Когда друзья вышли из особняка на улице Мурильо, Люсьен взял Этьена под руку.
— Ах, сударь! Что же вы наделали? — взволнованно произнес он. — На что вы меня толкаете?… Вы явно стараетесь ускорить этот брак; у вас есть какие-то причины делать так?
— Безусловно: желание обеспечить ваше счастье. Разве этого недостаточно?
— Но ведь вами руководит что-то совсем другое!…
— Не сомневайтесь, мальчик мой: я действую исключительно в ваших интересах; доверьтесь мне и, очень вас прошу, не задавайте больше никаких вопросов. Делайте то, что я скажу, и все будет хорошо… Да! Не забудьте завтра же принести или прислать тот документ, о котором мы с вами говорили…
Этьен и Жорж пожали Люсьену руку, и он пошел домой.
— Право же, дорогой опекун, — сказал адвокат, взяв художника за руку, — признаюсь, что даже я, лицо в этой истории совершенно постороннее, решительно не могу понять, что же происходит.
Художник улыбнулся.
— Вот как! — произнес он. — И чего же ты не понимаешь?
— Я своими ушами слышал, как вы у себя в мастерской говорили госпоже Арман то, что вообще-то следовало бы говорить Люсьену; я своими глазами видел, как вы от имени нашего друга просили у миллионера руки его дочери… Это первая загадка. С другой стороны, я слышал, как Люсьен в отчаянии воскликнул: «
— Я ищу убийцу отца твоего друга, — серьезно, почти торжественно произнес художник.
Жорж остановился.
— Я так ничего и не понял, — сказал он. — Вы ищете убийцу. Значит, у вас есть какие-то доказательства невиновности Жанны Фортье?
— Доказательств пока нет, но я убежден, что она невиновна…
— Но кого же вы тогда подозреваете?
— Ты слишком торопишься, мальчик мой.
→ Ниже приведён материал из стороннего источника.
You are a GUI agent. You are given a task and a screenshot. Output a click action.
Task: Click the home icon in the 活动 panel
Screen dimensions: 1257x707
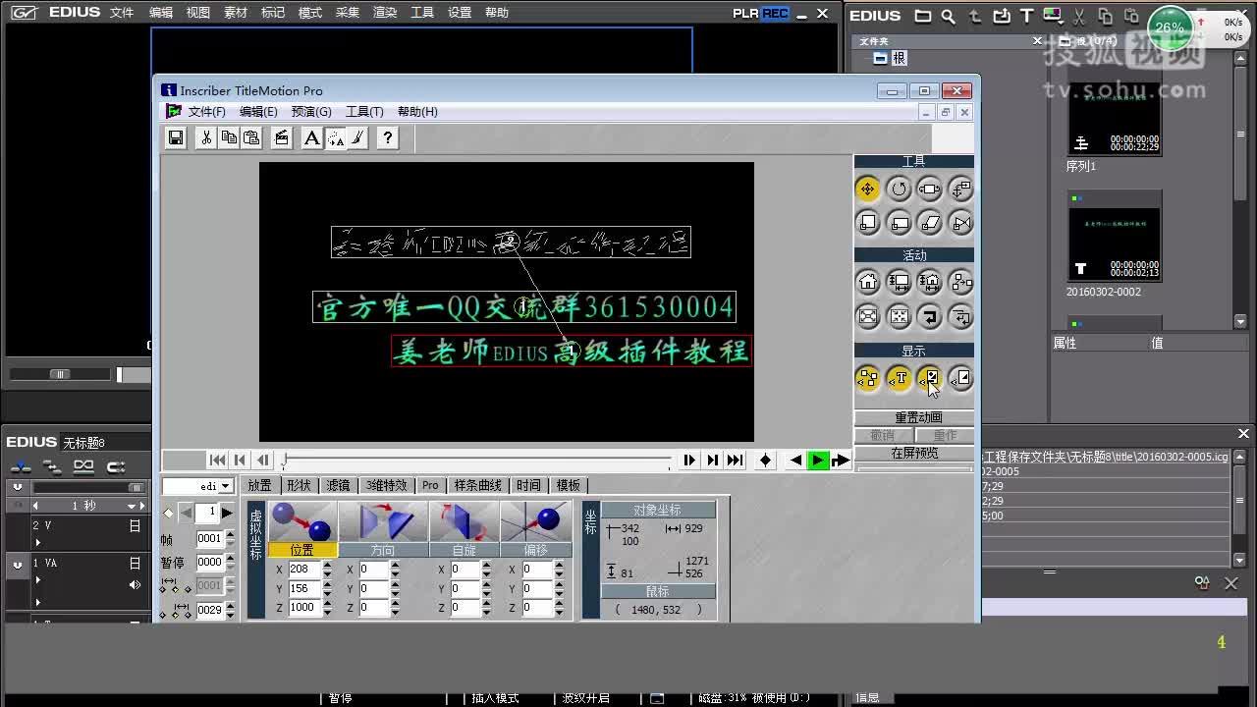pyautogui.click(x=867, y=282)
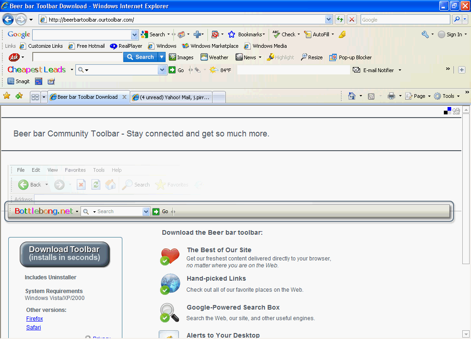Click the Favorites Center star icon
Screen dimensions: 471x339
(7, 96)
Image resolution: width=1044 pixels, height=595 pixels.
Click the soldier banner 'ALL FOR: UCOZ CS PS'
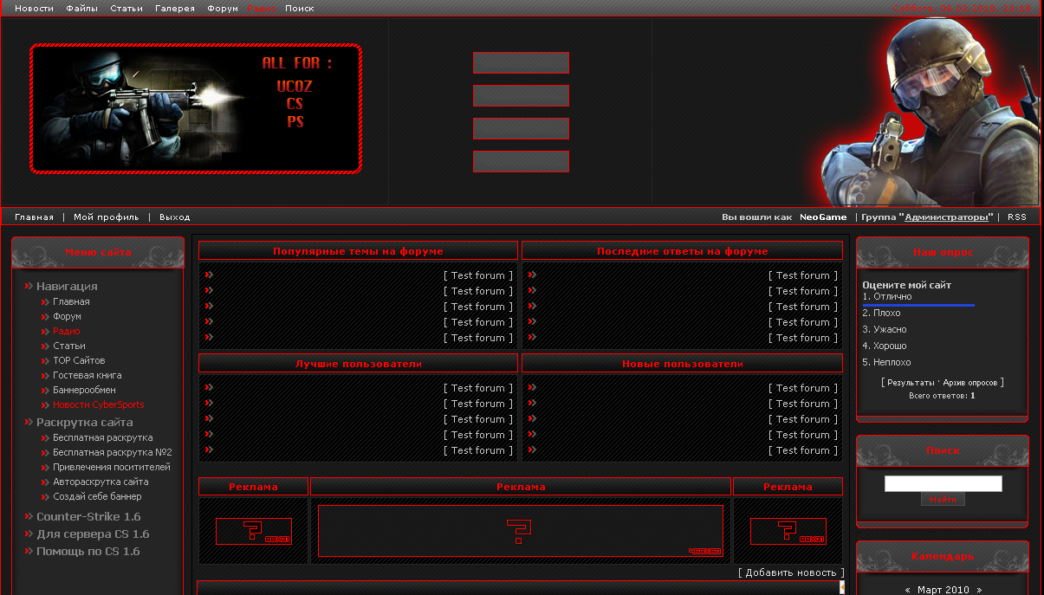click(x=196, y=108)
Я никого не подозреваю. Я просто ищу, и поиски мои вполне могут ничем не увенчаться; но по меньшей мере я сделаю все, что в моих силах, чтобы добиться результата.
— И вы ведете свои поиски на улице Мурильо, в доме миллионера?
— Да.
— Значит, вы подозреваете Поля Армана?
У Этьена Кастеля явно иссякло терпение.
— Да никого я не подозреваю! Сколько раз тебе это повторять?
— Ладно, — смиренно прошептал Жорж, — я больше не буду досаждать вам своими вопросами. Не стану больше покушаться на ваш секрет, дорогой опекун. Единственное, чего я хочу, так это чтобы вам удалось спасти ни в чем не повинную девушку, которая оплакивает сейчас свои разбитые мечты, попранную любовь и может просто умереть от горя, узнав о женитьбе Люсьена.
На следующий день утром лакей принес Этьену Кастелю запечатанный конверт, только что доставленный посыльным. В конверте лежало заявление кормилицы, полученное, а точнее говоря — украденное Овидом Соливо из архива мэрии Жуаньи с помощью Рауля Дюшмэна. Художник внимательно прочитал документ.